緩緩地站了起來,取下了頭上的鳳冠,嫁衣一生穿過一次已是無憾,能不能和金文瑞拜堂成親,其實並沒有那麼重要。
脫下了華麗的嫁衣,烯月換上了平常的衣服,將嫁衣和鳳冠拿在手中走了出去。
聽到身後的動靜,金文瑞和玖月同時轉過了身。
「皇妃。」玖月站了起來,震驚烯月為何在這個時候脫下了嫁衣。
烯月莞爾一笑,將手中的嫁衣放在玖月的手中。
「姐姐你我體型相仿,你穿這身嫁衣。你恢復原來的容貌,我易容成婉碧的樣子。等儀式結束之後,我們在把身份換回來。」烯月柔聲說道,她始終笑著,漆黑的雙眸中竟然看不出一絲表情。
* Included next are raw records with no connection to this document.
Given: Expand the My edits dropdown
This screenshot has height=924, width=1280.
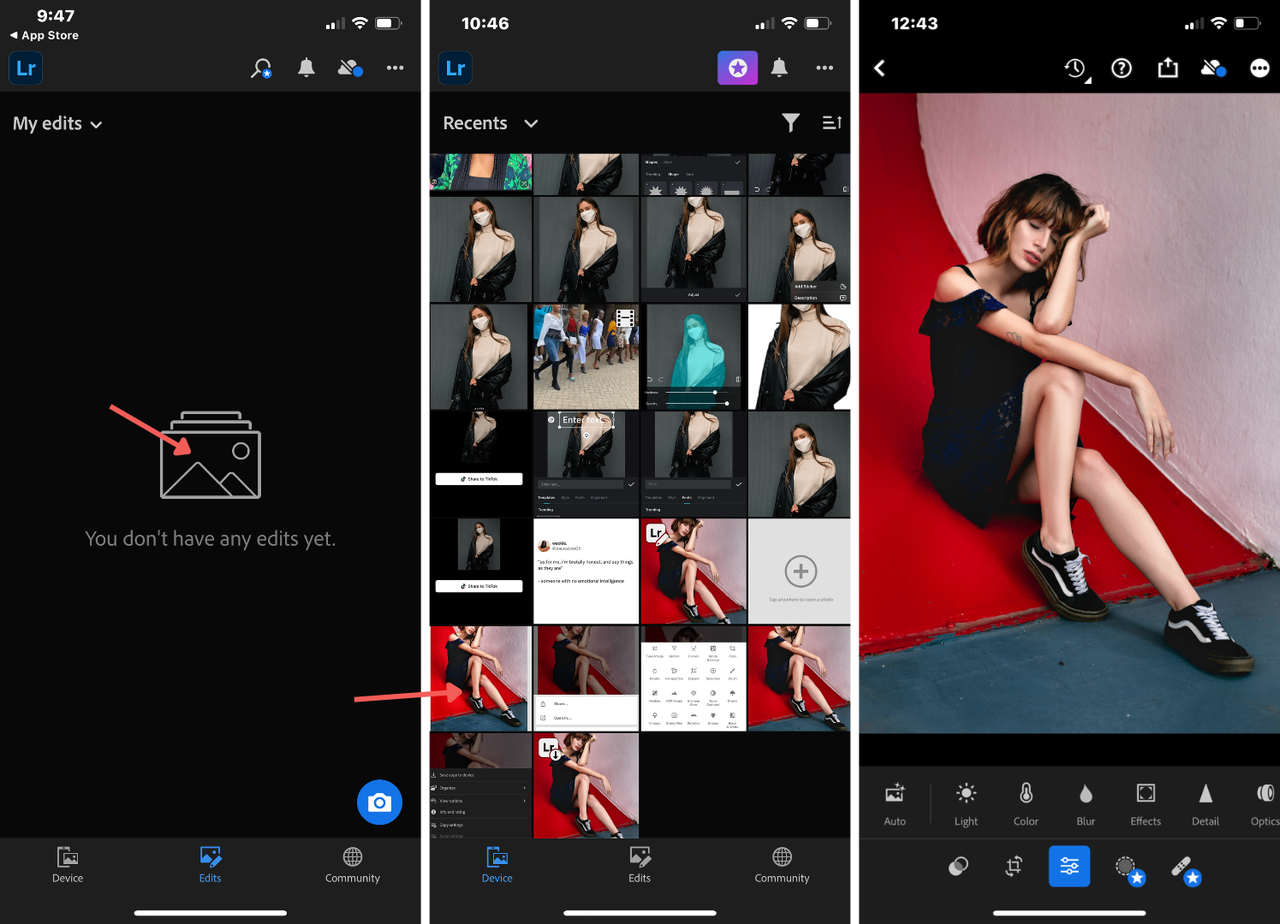Looking at the screenshot, I should pyautogui.click(x=57, y=123).
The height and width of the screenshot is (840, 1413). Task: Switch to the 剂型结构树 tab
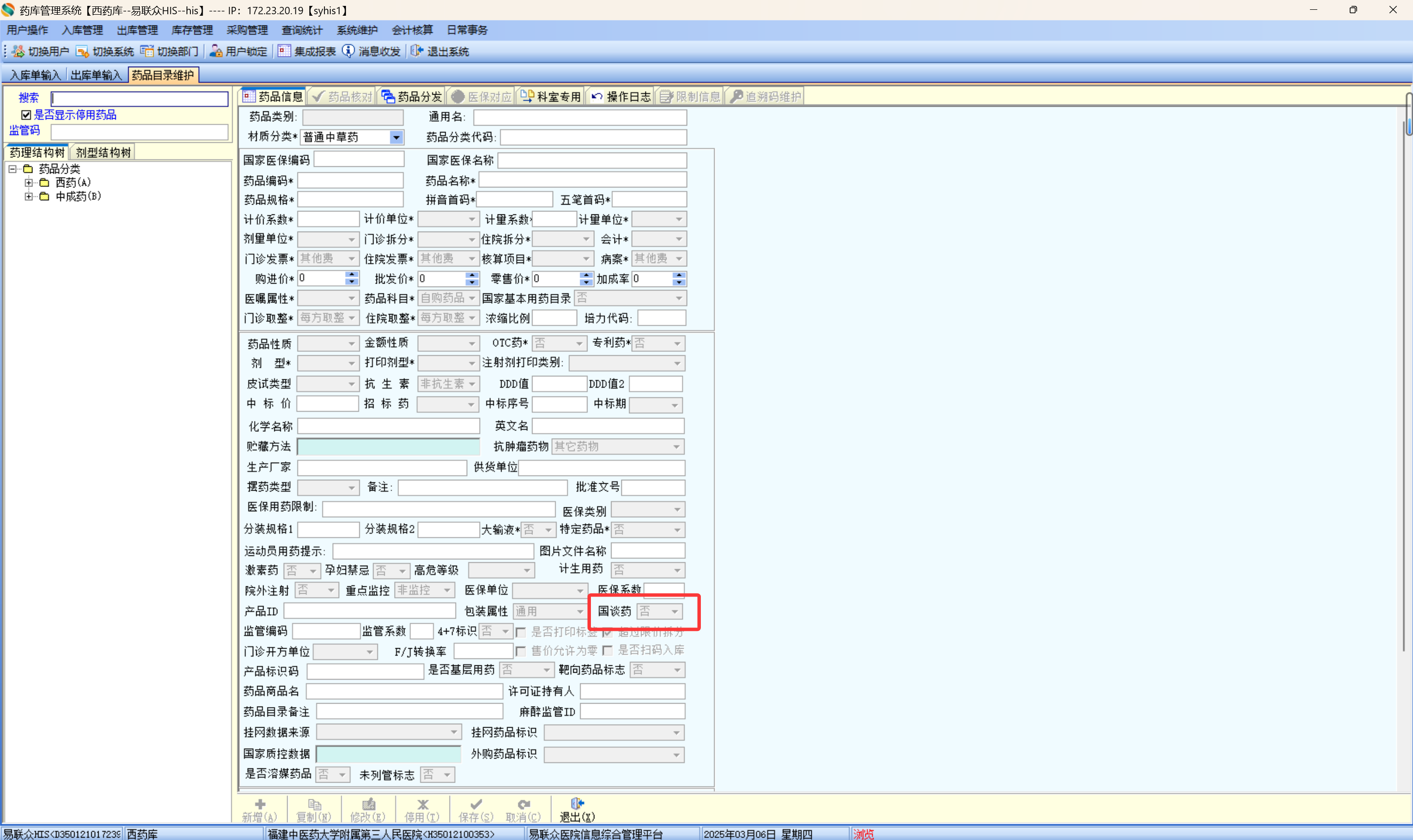tap(103, 152)
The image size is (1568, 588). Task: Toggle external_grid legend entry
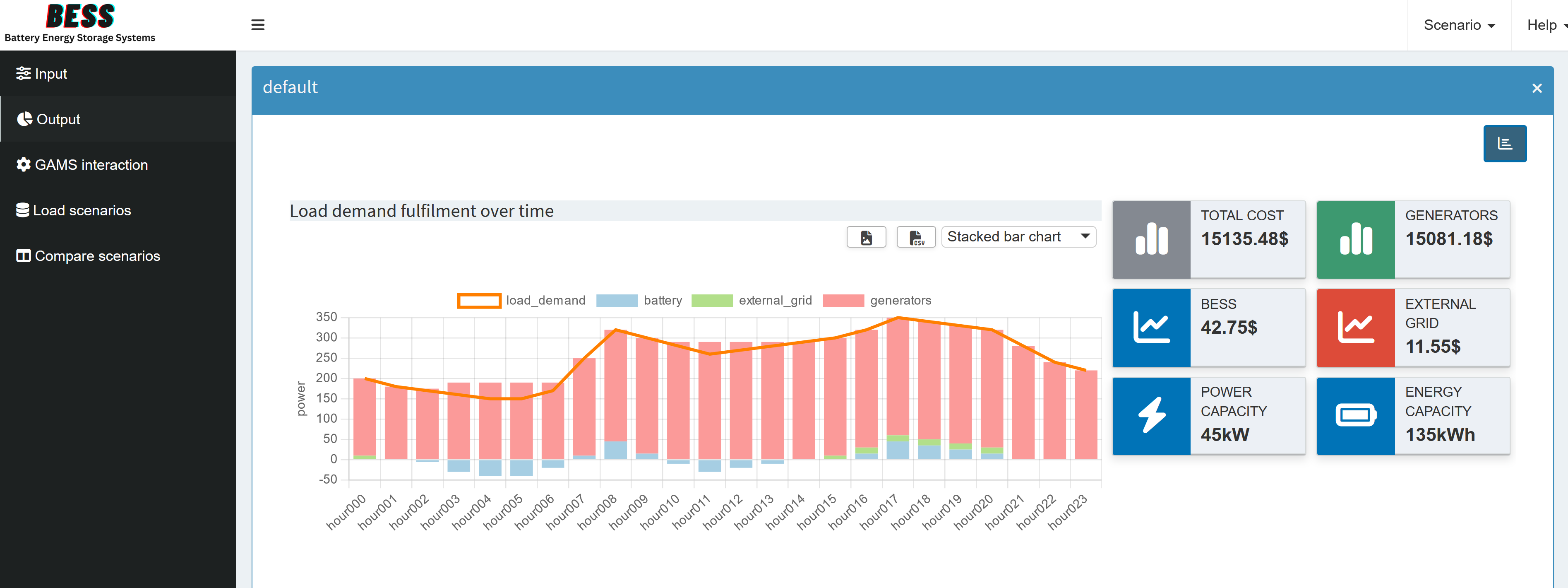[x=752, y=300]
玖月震驚的看著烯月,穿上嫁衣,成為洛辰的妻子是這輩子烯月最大的願望。錯過了這一次,烯月可能再也沒有機會了。而這個儀式本就不屬於她,她怎可奪了烯月最後一點美好的回憶。
見玖月還在猶豫,金文瑞奪過了烯月手中的嫁衣,放在玖月的手中。
「她說的對,只是換一會兒,你們在換回來,你們本就是孿生姐妹,沒有人會看出破綻。」金文瑞笑著說道,他怎會沒有想到這個辦法。
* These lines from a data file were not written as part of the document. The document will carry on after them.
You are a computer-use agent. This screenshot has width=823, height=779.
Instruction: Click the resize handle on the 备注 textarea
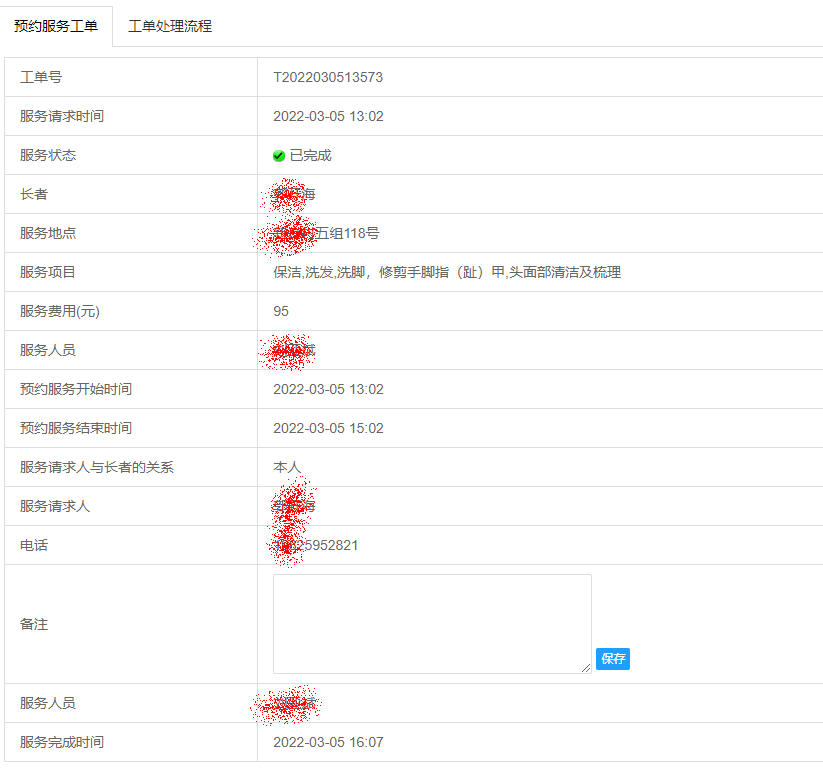(586, 668)
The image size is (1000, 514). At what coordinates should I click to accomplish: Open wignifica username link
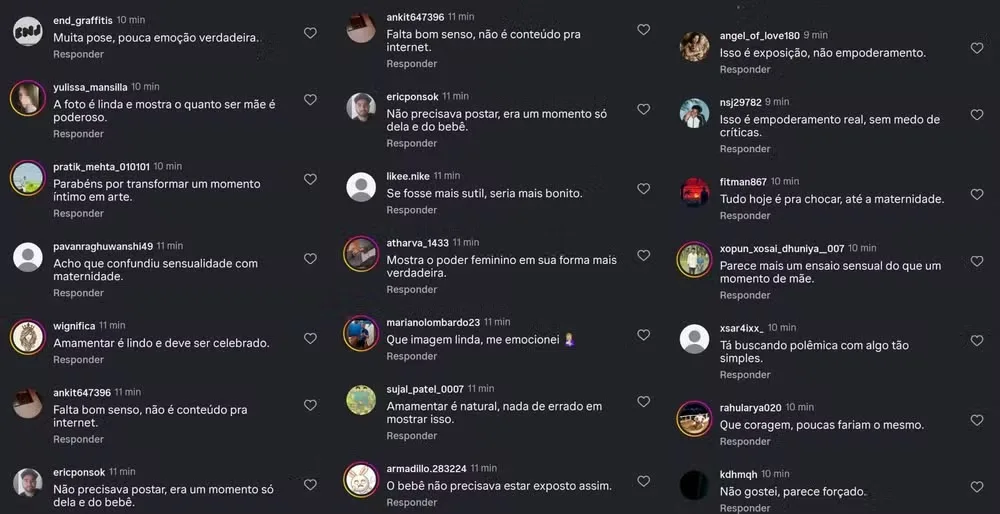[x=74, y=325]
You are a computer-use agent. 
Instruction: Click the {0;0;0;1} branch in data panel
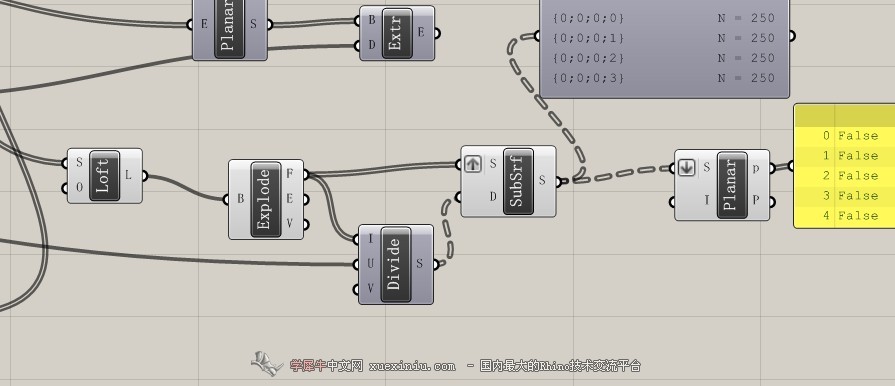[x=588, y=38]
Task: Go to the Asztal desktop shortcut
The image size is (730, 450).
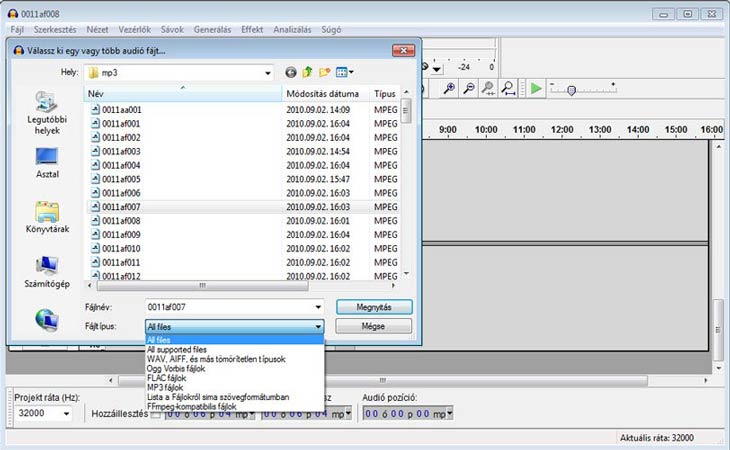Action: coord(46,162)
「姐姐,我為你換上好嗎?」烯月握著玖月的手走進寢宮,轉身對金文瑞續道,「太子,你還是先去正殿吧,我會帶著姐姐去找你。」
金文瑞笑著點了點頭,陰霾的心情一掃而空。
「為什麼?這樣的儀式是屬於你的,他愛的人是你,為什麼要放棄這次機會。」玖月將手中的嫁衣重新放在烯月的手中,拒絕烯月的想法。
「姐姐,或許現在的金文瑞早已分不清誰是烯月誰是玖月,他愛的究竟是烯月還是玖月。而我卻從來都沒有變過,我愛的人是洛辰而不是金文瑞。」烯月嘴角帶著一絲苦笑,如果金文瑞真的愛她,那麼再次相逢時,他就不會認不出她。現在的金文瑞也困惑了吧,早已分不清心中愛的那個人究竟是誰。
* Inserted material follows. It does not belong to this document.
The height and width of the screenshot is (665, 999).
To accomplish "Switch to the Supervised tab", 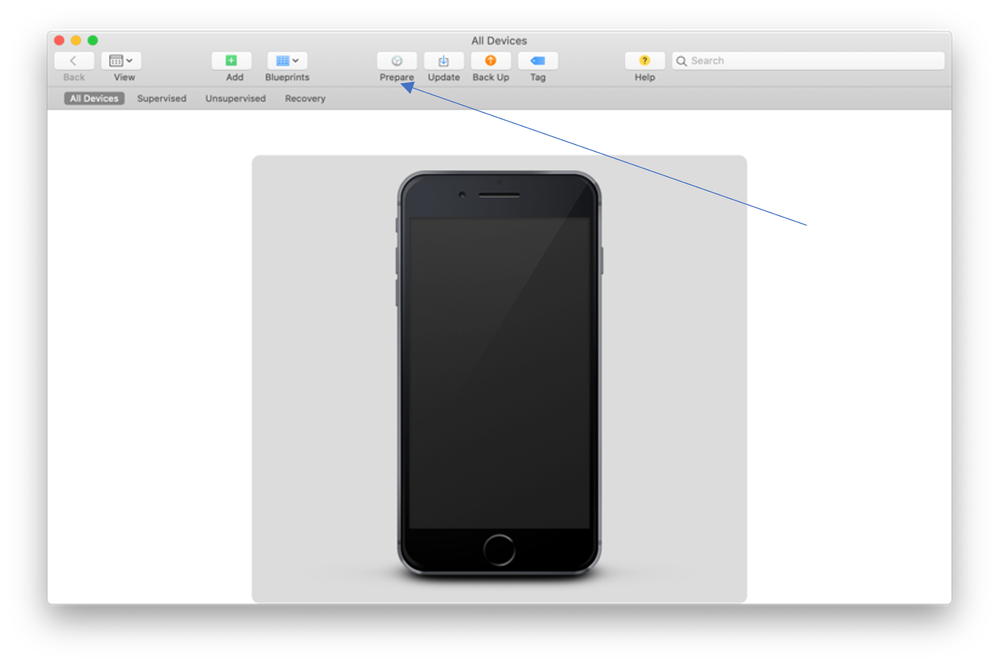I will [161, 98].

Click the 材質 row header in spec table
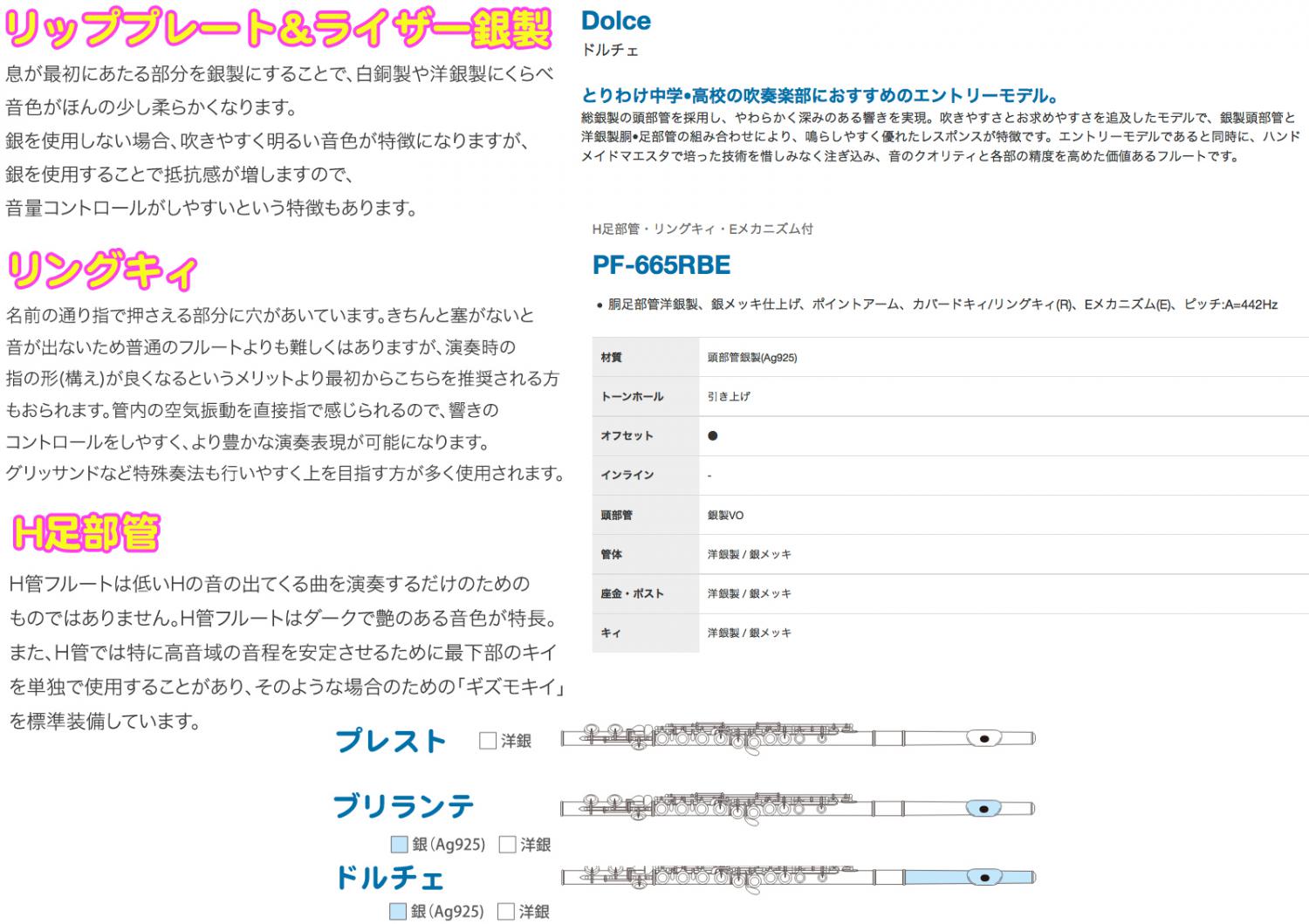point(612,358)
「烯月,金文瑞就是洛辰,洛辰就是金文瑞,他們是同一個人。」玖月痛苦的說道,突然害怕的看向烯月,不明白烯月究竟怎麼了。為什麼突然變了,這不是她一直期待的事情嗎?
「姐姐,他們是同一人卻又不是同一人。而我唯一能確定的是,姐姐愛的人是金文瑞,姐姐也很想穿上這嫁衣。若是錯過了這一次,姐姐這一輩子可能都會遺憾的。」烯月笑著將嫁衣放在玖月的手中,溫柔的替玖月更衣。
玖月卻沒有任何反抗,她是很期待穿上這火紅的嫁衣,能成為金文瑞的妻子,是她一生最大的期望。她不願意穿,是因為烯月的存在。她已經拿走了太多不屬於她的東西。
「姐姐,不要內疚,只要你幸福就好。」烯月笑著說道,不是不想穿,她很想穿,只是她想以烯月的身份站在金文瑞的身邊。她不希望和金文瑞拜堂的時候,金文瑞都不知道她是誰,心中還在抱怨為什麼是她而不是玖月。
玖月很快變回了自己的容貌,穿上嫁衣的玖月露出了真心的笑容。
「姐姐,我們走吧,不要讓他等久了。」烯月不敢看玖月,相同的容貌,看著玖月就彷彿在照鏡子,玖月幸福的笑容與心中的痛苦形成鮮明的對比,讓烯月覺得呼吸困難。
林葳蕤幸福的和金文瑞站在一起,接受百官的朝拜。雖然頭上紅色的蓋頭遮住了她的視線,但心中的喜悅卻無法掩飾。
正殿中突然傳來一陣喧嘩聲,心中雖然好奇,林葳蕤卻不敢揭開頭上紅色的蓋頭,怕不吉利。
玖月在烯月的攙扶下,一步一步走向金文瑞。
金文瑞笑著迎了上去,完全忽視站在一旁的太子妃。
金浩看著玖月走進來的一剎那,臉色驟變,但是為了能讓儀式順利的完成,只能壓抑著心中的怒氣,卻也更堅定了心中的除去玖月的想法。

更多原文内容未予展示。